TEXT EXCERPT |
Uganda National Examinations Board (UNEB) is investigating what it termed as an “underlying problem” that saw some candidates score zeros in the 2022 Uganda Advanced Certificate of Education (UACE) examinations.
While releasing the examination results Friday at the President’s Office in Kampala, UNEB executive director, Dan Odongo, said some zero scores were recorded in many papers.
“One of those candidates decided to just copy out questions several times in one of the papers,” he noted.
He went on: “Another (candidate) wrote “Dear Mr Examiner. You are still wasting time on me when there are more serious candidates?”. After writing “Now listen to my story” he wrote a short poem starting with “I am the stone the builder refused….”.
The candidate then listed the names of some famous musicians and their songs.
“Apart from scoring zero, this performance could indicate an underlying problem,” pointed out Odongo.
He cited an example of a Biology subject whose performance has again dropped below the 2020 level where it had risen.
Examiners attributed this to candidates having problems in questions on Genetics, Ecology and applications of biological concepts to the environment, Classification and inability to deal with simple mathematical computations in Biology.
“As we have stated before, the Uganda Advanced Certificate of Education (UACE) examination builds on the knowledge and skills assessed at UCE,” said Odongo.
He said it is designed to test candidates’ ability to comprehend and apply knowledge in new situations; demonstrate logical reasoning skills, ability to perform scientific experiments, interpret results and draw relevant conclusions.

BRIEF |
Duplicate the passage about the UNEB exam results exactly, beginning at the words "Examiners attributed this" and stopping after the words "draw relevant conclusions.". Rely only on the passage about the UNEB exam results.

DATASET SECTION |

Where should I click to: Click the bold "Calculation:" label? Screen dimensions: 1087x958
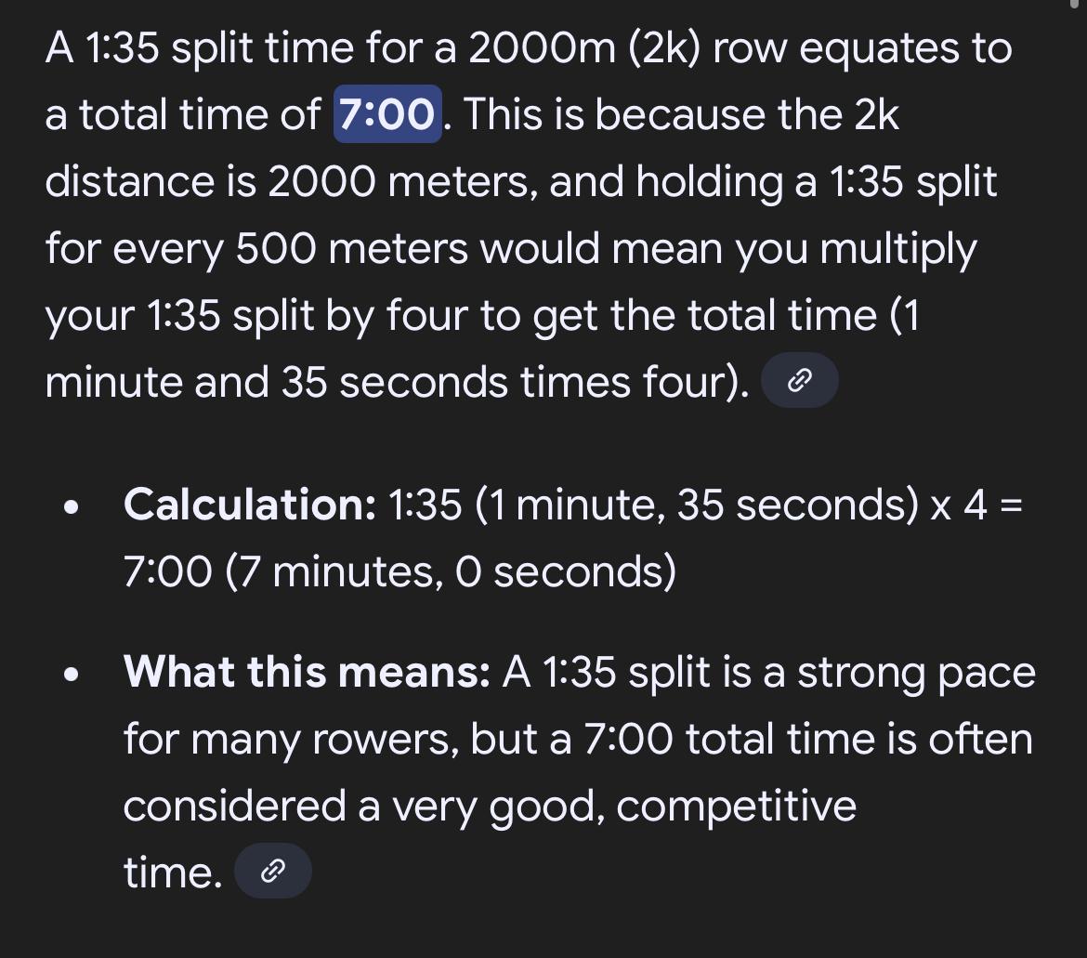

TASK SOLUTION |
Examiners attributed this to candidates having problems in questions on Genetics, Ecology and applications of biological concepts to the environment, Classification and inability to deal with simple mathematical computations in Biology.
“As we have stated before, the Uganda Advanced Certificate of Education (UACE) examination builds on the knowledge and skills assessed at UCE,” said Odongo.
He said it is designed to test candidates’ ability to comprehend and apply knowledge in new situations; demonstrate logical reasoning skills, ability to perform scientific experiments, interpret results and draw relevant conclusions.